14. Ustensiles de verre

Une controverse est apparue à l’époque des Richonim au sujet des ustensiles de verre. Selon certains auteurs, le verre est lisse et dur ; même si l’on y a mis de la nourriture chaude, l’ustensile de verre n’en absorbe pas le goût. Aussi, dans le cas où l’on a utilisé un ustensile de verre pour y mettre du ‘hamets ou quelque aliment interdit, on pourra le bien nettoyer, puis s’en servir pour les aliments permis, ou à Pessa’h (Raavia, Roch, Rachba, Ran, Choul’han ‘Aroukh 451, 26).

D’autres pensent en revanche que le verre est fait à partir du sable, comme les ustensiles de poterie, faits eux aussi à partir d’une matière sableuse. Aussi, même si, en pratique, les ustensiles de verre n’absorbent point, leur statut est semblable aux ustensiles de poterie, qu’il n’est aucun moyen de cachériser. Et si l’on s’en est servi pour des aliments ‘hamets à chaud, il n’est aucun moyen de les cachériser en vue de Pessa’h (Rabbénou Ye’hiel, Séfer Mitsvot Gadol, Rabbénou Pérets, Teroumat Hadéchen, Rama).

Certains Richonim tiennent une position intermédiaire, selon laquelle les ustensiles de verre sont comparables à ceux en métal ; si l’on s’en est servi pour des aliments ‘hamets brûlants, il faut les cachériser par échaudage à l’eau bouillante (Maïmonide, Or Zaroua, Chibolé Haléqet).

En général, la majorité des décisionnaires séfarades sont indulgents en cela, et la majorité des décisionnaires ashkénazes sont rigoureux. En pratique, il est bon, à Pessa’h, de ne pas utiliser d’ustensiles de verre dont on s’est servi pour du ‘hamets. En cas de nécessité pressante, on peut les cachériser par échaudage. Si, dans sa famille, on avait coutume d’être indulgent, on est autorisé à perpétuer la coutume familiale[12].

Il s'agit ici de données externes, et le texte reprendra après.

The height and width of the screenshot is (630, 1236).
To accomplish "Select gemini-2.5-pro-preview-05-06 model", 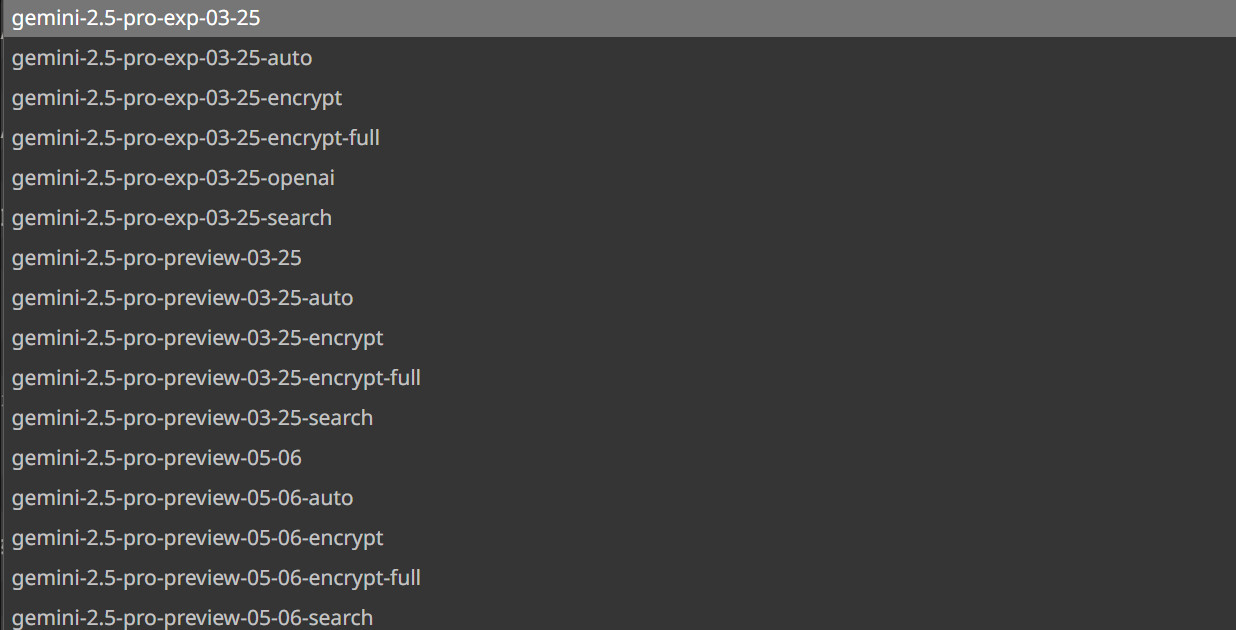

[12]. Dans leur majorité, les décisionnaires séfarades sont indulgents. Parmi eux : Peri ‘Hadach, Chtilé Zeitim, Cha’ar Hamifqad, ‘Alé Hadas, Netivé ‘Am, Chémech Oumaguen, Rav Ovadia Yossef. D’autres exigent un échaudage ; parmi eux : Rav Pe’alim, Rav Haïm David Halévi, Rav Mordekhaï Elyahou, Rav David Chelouch, Rav Kapah.

Parmi les décisionnaires ashkénazes, il y a différentes opinions. Certains disent, tels le Rama et le Baït ‘Hadach, qu’il ne faut pas du tout cachériser les ustensiles de verre. Certains auteurs expliquent que l’intention de ces décisionnaires est d’interdire la cachérisation du verre en vue de Pessa’h, en raison de la rigueur particulière qui s’attache à l’interdit du ‘hamets ; mais que, pour les autres interdits, et en cas de nécessité, ils autoriseraient la cachérisation de tels ustensiles par échaudage. C’est l’opinion du Maharam de Brisk, du Sridé Ech, du Beit Avi et du Min’hat Yits’haq. Selon le Chéïlat Yaavets, si l’on s’en à la stricte obligation, on peut être indulgent, en se contentant de rincer les ustensiles de verre ; et ce n’est qu’en raison de la rigueur particulière reposant sur le ‘hamets que l’on a coutume de ne pas s’en servir. C’est en ce sens que se prononcent le Beit Lé’hem Yehouda, le ‘Hamoudé Daniel et le Yad Yehouda. Ce sujet sera développé plus largement dans l’ouvrage consacré à la cacheroute – dans la série Pniné Halakha – au chapitre qui traitera des ustensiles (§ 5) [ce livre n’est pas encore traduit en français en 5778/2018] et dans l’ouvrage d’approfondissement (Har’havot) qui le complétera.